Stored data.
┄┄┄┄┄┄┄┄┄┄┄┄┄┄┄┄┄┄┄┄

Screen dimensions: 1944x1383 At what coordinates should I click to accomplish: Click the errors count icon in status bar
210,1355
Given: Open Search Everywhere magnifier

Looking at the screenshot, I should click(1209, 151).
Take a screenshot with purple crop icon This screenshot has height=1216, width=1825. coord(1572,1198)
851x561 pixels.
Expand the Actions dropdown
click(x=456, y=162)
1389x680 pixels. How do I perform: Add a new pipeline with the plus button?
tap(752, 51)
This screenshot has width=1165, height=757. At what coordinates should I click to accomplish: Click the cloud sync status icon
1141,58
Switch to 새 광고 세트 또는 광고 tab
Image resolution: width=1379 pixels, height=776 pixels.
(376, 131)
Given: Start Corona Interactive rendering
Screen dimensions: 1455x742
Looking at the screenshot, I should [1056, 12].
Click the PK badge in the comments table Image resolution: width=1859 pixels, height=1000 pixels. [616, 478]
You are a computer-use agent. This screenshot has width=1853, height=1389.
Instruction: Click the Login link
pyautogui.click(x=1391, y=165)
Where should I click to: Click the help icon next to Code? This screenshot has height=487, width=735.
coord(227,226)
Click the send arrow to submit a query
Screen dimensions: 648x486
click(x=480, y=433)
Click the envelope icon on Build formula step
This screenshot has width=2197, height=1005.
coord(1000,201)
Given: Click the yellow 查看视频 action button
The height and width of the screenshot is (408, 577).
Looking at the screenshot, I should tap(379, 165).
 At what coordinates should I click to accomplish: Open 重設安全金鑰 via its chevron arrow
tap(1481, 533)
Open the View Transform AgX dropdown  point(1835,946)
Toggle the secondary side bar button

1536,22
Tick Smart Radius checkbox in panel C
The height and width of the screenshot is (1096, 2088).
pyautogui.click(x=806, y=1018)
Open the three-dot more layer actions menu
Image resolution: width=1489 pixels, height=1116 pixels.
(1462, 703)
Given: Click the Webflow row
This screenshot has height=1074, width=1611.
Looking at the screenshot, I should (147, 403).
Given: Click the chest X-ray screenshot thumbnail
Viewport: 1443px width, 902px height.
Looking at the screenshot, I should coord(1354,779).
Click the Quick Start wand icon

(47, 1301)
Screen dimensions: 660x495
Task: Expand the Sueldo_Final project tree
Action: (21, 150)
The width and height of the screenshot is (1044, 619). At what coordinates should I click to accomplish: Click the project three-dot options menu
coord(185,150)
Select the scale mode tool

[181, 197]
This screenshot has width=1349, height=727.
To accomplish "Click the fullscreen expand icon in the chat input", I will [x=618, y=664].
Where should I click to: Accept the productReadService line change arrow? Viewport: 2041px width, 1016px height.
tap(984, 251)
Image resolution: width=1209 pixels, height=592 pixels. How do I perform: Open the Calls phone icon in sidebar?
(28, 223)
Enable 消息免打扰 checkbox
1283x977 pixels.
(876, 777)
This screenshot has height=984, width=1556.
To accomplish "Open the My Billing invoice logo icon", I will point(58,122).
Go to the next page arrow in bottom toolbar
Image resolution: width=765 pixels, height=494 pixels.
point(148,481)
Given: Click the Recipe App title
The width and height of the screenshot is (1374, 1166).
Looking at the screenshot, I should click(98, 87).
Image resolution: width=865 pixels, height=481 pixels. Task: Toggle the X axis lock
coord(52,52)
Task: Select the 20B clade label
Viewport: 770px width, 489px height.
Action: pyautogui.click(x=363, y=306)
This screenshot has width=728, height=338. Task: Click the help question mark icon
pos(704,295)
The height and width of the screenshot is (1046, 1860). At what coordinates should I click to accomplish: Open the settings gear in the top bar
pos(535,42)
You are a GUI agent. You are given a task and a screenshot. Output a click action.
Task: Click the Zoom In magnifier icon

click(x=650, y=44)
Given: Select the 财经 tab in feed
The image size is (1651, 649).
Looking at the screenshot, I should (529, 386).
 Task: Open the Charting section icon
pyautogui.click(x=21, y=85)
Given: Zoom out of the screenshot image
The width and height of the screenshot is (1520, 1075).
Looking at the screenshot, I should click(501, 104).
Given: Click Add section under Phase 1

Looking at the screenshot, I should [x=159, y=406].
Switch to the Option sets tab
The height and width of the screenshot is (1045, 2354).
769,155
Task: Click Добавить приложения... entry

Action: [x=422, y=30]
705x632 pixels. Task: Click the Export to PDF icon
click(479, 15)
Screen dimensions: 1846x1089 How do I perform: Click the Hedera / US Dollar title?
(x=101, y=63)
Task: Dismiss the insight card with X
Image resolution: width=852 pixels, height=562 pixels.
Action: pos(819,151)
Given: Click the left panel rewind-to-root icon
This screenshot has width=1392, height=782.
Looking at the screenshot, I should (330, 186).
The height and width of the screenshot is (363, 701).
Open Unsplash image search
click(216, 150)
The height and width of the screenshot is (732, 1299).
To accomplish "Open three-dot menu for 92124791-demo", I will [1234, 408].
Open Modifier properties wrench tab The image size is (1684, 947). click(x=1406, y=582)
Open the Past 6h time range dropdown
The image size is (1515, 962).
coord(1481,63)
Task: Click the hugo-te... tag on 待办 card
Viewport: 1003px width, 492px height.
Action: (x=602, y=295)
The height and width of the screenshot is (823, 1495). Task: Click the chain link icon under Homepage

┄┄┄┄┄┄┄┄┄┄┄┄┄┄┄┄┄┄┄┄

Every entry, written out exactly, is what the response should contain.

Screen dimensions: 1944x1383 At what coordinates should I click to accomplish: Click the errors count icon in status bar
210,1355
Given: Open Search Everywhere magnifier

Looking at the screenshot, I should click(1209, 151).
Take a screenshot with purple crop icon This screenshot has height=1216, width=1825. coord(1572,1198)
851x561 pixels.
Expand the Actions dropdown
click(x=456, y=162)
1389x680 pixels. How do I perform: Add a new pipeline with the plus button?
tap(752, 51)
This screenshot has width=1165, height=757. At what coordinates should I click to accomplish: Click the cloud sync status icon
1141,58
Switch to 새 광고 세트 또는 광고 tab
Image resolution: width=1379 pixels, height=776 pixels.
(376, 131)
Given: Start Corona Interactive rendering
Screen dimensions: 1455x742
Looking at the screenshot, I should [1056, 12].
Click the PK badge in the comments table Image resolution: width=1859 pixels, height=1000 pixels. [616, 478]
You are a computer-use agent. This screenshot has width=1853, height=1389.
Instruction: Click the Login link
pyautogui.click(x=1391, y=165)
Where should I click to: Click the help icon next to Code? This screenshot has height=487, width=735.
coord(227,226)
Click the send arrow to submit a query
Screen dimensions: 648x486
click(x=480, y=433)
Click the envelope icon on Build formula step
This screenshot has width=2197, height=1005.
coord(1000,201)
Given: Click the yellow 查看视频 action button
The height and width of the screenshot is (408, 577).
Looking at the screenshot, I should tap(379, 165).
 At what coordinates should I click to accomplish: Open 重設安全金鑰 via its chevron arrow
tap(1481, 533)
Open the View Transform AgX dropdown  point(1835,946)
Toggle the secondary side bar button

1536,22
Tick Smart Radius checkbox in panel C
The height and width of the screenshot is (1096, 2088).
pyautogui.click(x=806, y=1018)
Open the three-dot more layer actions menu
Image resolution: width=1489 pixels, height=1116 pixels.
(1462, 703)
Given: Click the Webflow row
This screenshot has height=1074, width=1611.
Looking at the screenshot, I should (147, 403).
Given: Click the chest X-ray screenshot thumbnail
Viewport: 1443px width, 902px height.
Looking at the screenshot, I should coord(1354,779).
Click the Quick Start wand icon

(47, 1301)
Screen dimensions: 660x495
Task: Expand the Sueldo_Final project tree
Action: (21, 150)
The width and height of the screenshot is (1044, 619). At what coordinates should I click to accomplish: Click the project three-dot options menu
coord(185,150)
Select the scale mode tool

[181, 197]
This screenshot has width=1349, height=727.
To accomplish "Click the fullscreen expand icon in the chat input", I will [x=618, y=664].
Where should I click to: Accept the productReadService line change arrow? Viewport: 2041px width, 1016px height.
tap(984, 251)
Image resolution: width=1209 pixels, height=592 pixels. How do I perform: Open the Calls phone icon in sidebar?
(28, 223)
Enable 消息免打扰 checkbox
1283x977 pixels.
(876, 777)
This screenshot has height=984, width=1556.
To accomplish "Open the My Billing invoice logo icon", I will point(58,122).
Go to the next page arrow in bottom toolbar
Image resolution: width=765 pixels, height=494 pixels.
point(148,481)
Given: Click the Recipe App title
The width and height of the screenshot is (1374, 1166).
Looking at the screenshot, I should click(98, 87).
Image resolution: width=865 pixels, height=481 pixels. Task: Toggle the X axis lock
coord(52,52)
Task: Select the 20B clade label
Viewport: 770px width, 489px height.
Action: pyautogui.click(x=363, y=306)
This screenshot has width=728, height=338. Task: Click the help question mark icon
pos(704,295)
The height and width of the screenshot is (1046, 1860). At what coordinates should I click to accomplish: Open the settings gear in the top bar
pos(535,42)
You are a GUI agent. You are given a task and a screenshot. Output a click action.
Task: Click the Zoom In magnifier icon

click(x=650, y=44)
Given: Select the 财经 tab in feed
The image size is (1651, 649).
Looking at the screenshot, I should (529, 386).
 Task: Open the Charting section icon
pyautogui.click(x=21, y=85)
Given: Zoom out of the screenshot image
The width and height of the screenshot is (1520, 1075).
Looking at the screenshot, I should click(501, 104).
Given: Click Add section under Phase 1

Looking at the screenshot, I should [x=159, y=406].
Switch to the Option sets tab
The height and width of the screenshot is (1045, 2354).
769,155
Task: Click Добавить приложения... entry

Action: [x=422, y=30]
705x632 pixels. Task: Click the Export to PDF icon
click(479, 15)
Screen dimensions: 1846x1089 How do I perform: Click the Hedera / US Dollar title?
(x=101, y=63)
Task: Dismiss the insight card with X
Image resolution: width=852 pixels, height=562 pixels.
Action: pos(819,151)
Given: Click the left panel rewind-to-root icon
This screenshot has width=1392, height=782.
Looking at the screenshot, I should (330, 186).
The height and width of the screenshot is (363, 701).
Open Unsplash image search
click(216, 150)
The height and width of the screenshot is (732, 1299).
To accomplish "Open three-dot menu for 92124791-demo", I will [1234, 408].
Open Modifier properties wrench tab The image size is (1684, 947). click(x=1406, y=582)
Open the Past 6h time range dropdown
The image size is (1515, 962).
coord(1481,63)
Task: Click the hugo-te... tag on 待办 card
Viewport: 1003px width, 492px height.
Action: (x=602, y=295)
The height and width of the screenshot is (823, 1495). Task: Click the chain link icon under Homepage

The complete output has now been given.